_Problem details_: Please give the listing underneath again, exactly as shown.

_Source material_:
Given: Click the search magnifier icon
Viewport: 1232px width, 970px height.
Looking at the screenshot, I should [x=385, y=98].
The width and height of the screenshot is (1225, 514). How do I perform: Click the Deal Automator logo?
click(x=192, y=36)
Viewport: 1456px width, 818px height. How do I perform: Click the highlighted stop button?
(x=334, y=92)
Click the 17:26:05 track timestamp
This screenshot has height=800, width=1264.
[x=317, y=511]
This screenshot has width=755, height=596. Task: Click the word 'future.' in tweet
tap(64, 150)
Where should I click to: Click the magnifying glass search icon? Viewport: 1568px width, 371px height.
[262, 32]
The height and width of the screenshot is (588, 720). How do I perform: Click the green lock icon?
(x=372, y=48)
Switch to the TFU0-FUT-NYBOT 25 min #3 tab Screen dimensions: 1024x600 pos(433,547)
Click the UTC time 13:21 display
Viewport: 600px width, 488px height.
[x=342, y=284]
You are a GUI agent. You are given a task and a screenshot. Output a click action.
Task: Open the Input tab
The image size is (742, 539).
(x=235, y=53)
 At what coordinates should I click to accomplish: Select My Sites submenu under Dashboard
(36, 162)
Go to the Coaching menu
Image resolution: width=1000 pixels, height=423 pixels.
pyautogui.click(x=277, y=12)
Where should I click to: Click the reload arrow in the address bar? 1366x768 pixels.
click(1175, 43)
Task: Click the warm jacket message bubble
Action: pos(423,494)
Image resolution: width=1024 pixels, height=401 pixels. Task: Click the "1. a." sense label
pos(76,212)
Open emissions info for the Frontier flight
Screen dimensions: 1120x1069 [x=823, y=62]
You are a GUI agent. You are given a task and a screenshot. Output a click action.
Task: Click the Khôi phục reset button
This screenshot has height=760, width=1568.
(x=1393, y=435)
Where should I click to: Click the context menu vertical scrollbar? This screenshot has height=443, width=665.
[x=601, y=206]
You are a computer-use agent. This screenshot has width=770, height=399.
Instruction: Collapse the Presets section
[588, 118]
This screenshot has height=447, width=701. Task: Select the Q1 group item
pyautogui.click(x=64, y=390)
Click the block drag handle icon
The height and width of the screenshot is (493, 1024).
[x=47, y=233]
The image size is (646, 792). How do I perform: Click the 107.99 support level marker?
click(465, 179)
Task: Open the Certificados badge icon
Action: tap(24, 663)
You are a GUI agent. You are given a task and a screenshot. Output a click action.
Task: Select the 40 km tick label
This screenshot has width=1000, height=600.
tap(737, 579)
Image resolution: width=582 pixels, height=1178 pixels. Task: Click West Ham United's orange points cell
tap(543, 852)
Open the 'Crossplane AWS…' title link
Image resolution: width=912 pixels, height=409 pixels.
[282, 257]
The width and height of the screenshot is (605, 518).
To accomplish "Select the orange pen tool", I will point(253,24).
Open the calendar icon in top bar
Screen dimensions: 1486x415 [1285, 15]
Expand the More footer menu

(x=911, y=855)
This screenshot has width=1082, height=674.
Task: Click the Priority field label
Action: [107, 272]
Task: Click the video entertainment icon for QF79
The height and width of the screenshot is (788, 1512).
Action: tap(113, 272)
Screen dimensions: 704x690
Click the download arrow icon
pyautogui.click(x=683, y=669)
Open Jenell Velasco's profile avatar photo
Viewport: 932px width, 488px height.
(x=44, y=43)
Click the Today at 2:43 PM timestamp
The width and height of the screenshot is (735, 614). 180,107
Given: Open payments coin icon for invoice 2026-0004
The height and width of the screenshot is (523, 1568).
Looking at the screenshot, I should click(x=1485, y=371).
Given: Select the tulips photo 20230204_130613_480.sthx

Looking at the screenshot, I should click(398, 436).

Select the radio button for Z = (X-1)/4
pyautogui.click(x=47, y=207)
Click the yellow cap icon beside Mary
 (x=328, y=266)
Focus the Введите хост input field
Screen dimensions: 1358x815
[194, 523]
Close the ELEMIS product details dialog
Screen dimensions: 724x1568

_Task output_:
Given: Click the search magnifier icon
Viewport: 1232px width, 970px height.
Looking at the screenshot, I should [x=385, y=98].
The width and height of the screenshot is (1225, 514). How do I perform: Click the Deal Automator logo?
click(x=192, y=36)
Viewport: 1456px width, 818px height. How do I perform: Click the highlighted stop button?
(x=334, y=92)
Click the 17:26:05 track timestamp
This screenshot has height=800, width=1264.
[x=317, y=511]
This screenshot has width=755, height=596. Task: Click the word 'future.' in tweet
tap(64, 150)
Where should I click to: Click the magnifying glass search icon? Viewport: 1568px width, 371px height.
[262, 32]
The height and width of the screenshot is (588, 720). How do I perform: Click the green lock icon?
(x=372, y=48)
Switch to the TFU0-FUT-NYBOT 25 min #3 tab Screen dimensions: 1024x600 pos(433,547)
Click the UTC time 13:21 display
Viewport: 600px width, 488px height.
[x=342, y=284]
You are a GUI agent. You are given a task and a screenshot. Output a click action.
Task: Open the Input tab
The image size is (742, 539).
(x=235, y=53)
 At what coordinates should I click to accomplish: Select My Sites submenu under Dashboard
(36, 162)
Go to the Coaching menu
Image resolution: width=1000 pixels, height=423 pixels.
pyautogui.click(x=277, y=12)
Where should I click to: Click the reload arrow in the address bar? 1366x768 pixels.
click(1175, 43)
Task: Click the warm jacket message bubble
Action: pos(423,494)
Image resolution: width=1024 pixels, height=401 pixels. Task: Click the "1. a." sense label
pos(76,212)
Open emissions info for the Frontier flight
Screen dimensions: 1120x1069 [x=823, y=62]
You are a GUI agent. You are given a task and a screenshot. Output a click action.
Task: Click the Khôi phục reset button
This screenshot has height=760, width=1568.
(x=1393, y=435)
Where should I click to: Click the context menu vertical scrollbar? This screenshot has height=443, width=665.
[x=601, y=206]
You are a computer-use agent. This screenshot has width=770, height=399.
Instruction: Collapse the Presets section
[588, 118]
This screenshot has height=447, width=701. Task: Select the Q1 group item
pyautogui.click(x=64, y=390)
Click the block drag handle icon
The height and width of the screenshot is (493, 1024).
[x=47, y=233]
The image size is (646, 792). How do I perform: Click the 107.99 support level marker?
click(465, 179)
Task: Open the Certificados badge icon
Action: tap(24, 663)
You are a GUI agent. You are given a task and a screenshot. Output a click action.
Task: Select the 40 km tick label
This screenshot has width=1000, height=600.
tap(737, 579)
Image resolution: width=582 pixels, height=1178 pixels. Task: Click West Ham United's orange points cell
tap(543, 852)
Open the 'Crossplane AWS…' title link
Image resolution: width=912 pixels, height=409 pixels.
[282, 257]
The width and height of the screenshot is (605, 518).
To accomplish "Select the orange pen tool", I will point(253,24).
Open the calendar icon in top bar
Screen dimensions: 1486x415 [1285, 15]
Expand the More footer menu

(x=911, y=855)
This screenshot has width=1082, height=674.
Task: Click the Priority field label
Action: [107, 272]
Task: Click the video entertainment icon for QF79
The height and width of the screenshot is (788, 1512).
Action: tap(113, 272)
Screen dimensions: 704x690
Click the download arrow icon
pyautogui.click(x=683, y=669)
Open Jenell Velasco's profile avatar photo
Viewport: 932px width, 488px height.
(x=44, y=43)
Click the Today at 2:43 PM timestamp
The width and height of the screenshot is (735, 614). 180,107
Given: Open payments coin icon for invoice 2026-0004
The height and width of the screenshot is (523, 1568).
Looking at the screenshot, I should click(x=1485, y=371).
Given: Select the tulips photo 20230204_130613_480.sthx

Looking at the screenshot, I should click(398, 436).

Select the radio button for Z = (X-1)/4
pyautogui.click(x=47, y=207)
Click the yellow cap icon beside Mary
 (x=328, y=266)
Focus the Введите хост input field
Screen dimensions: 1358x815
[194, 523]
Close the ELEMIS product details dialog
Screen dimensions: 724x1568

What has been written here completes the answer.